§ Data listing:
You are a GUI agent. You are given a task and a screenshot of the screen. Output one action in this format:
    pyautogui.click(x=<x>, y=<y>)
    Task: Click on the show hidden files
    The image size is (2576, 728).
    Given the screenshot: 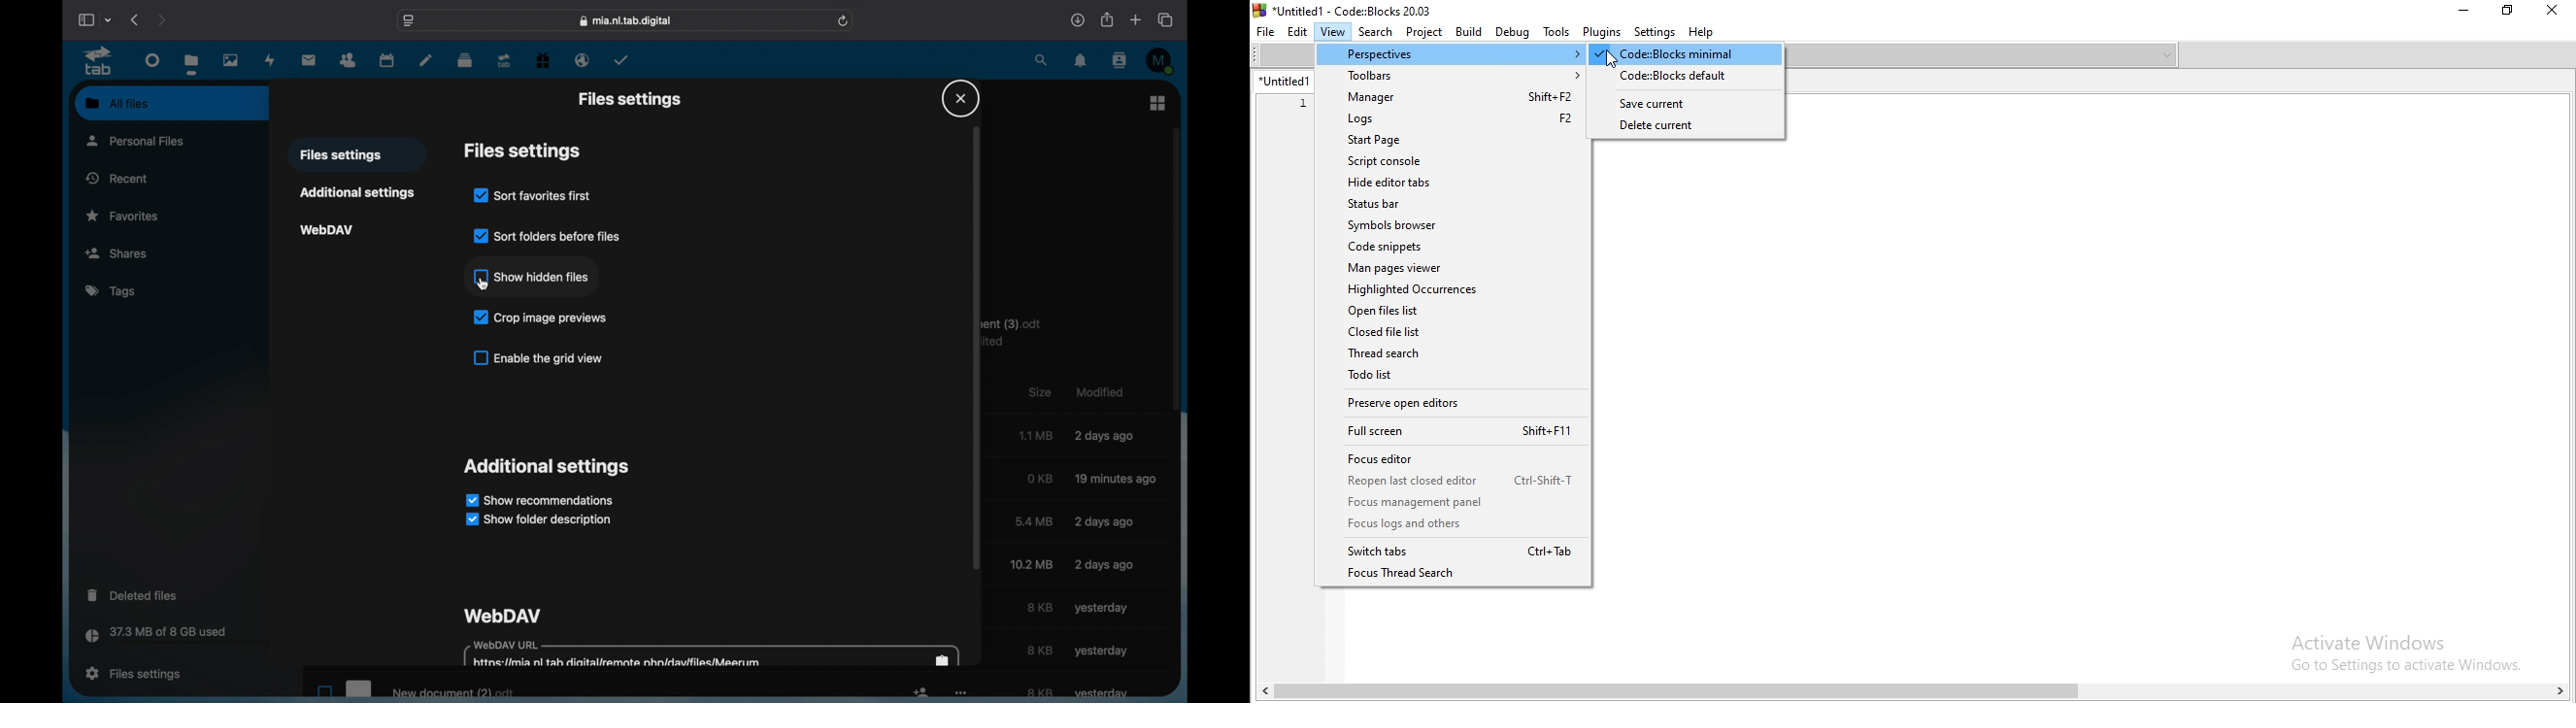 What is the action you would take?
    pyautogui.click(x=531, y=276)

§ Given exercise: Give the stretch from the start of the data through the line containing "The image size is (2576, 728)." again, switching "screenshot" to "screen capture" and changing nothing else.

§ Response to this exercise:
You are a GUI agent. You are given a task and a screen capture of the screen. Output one action in this format:
    pyautogui.click(x=<x>, y=<y>)
    Task: Click on the show hidden files
    The image size is (2576, 728).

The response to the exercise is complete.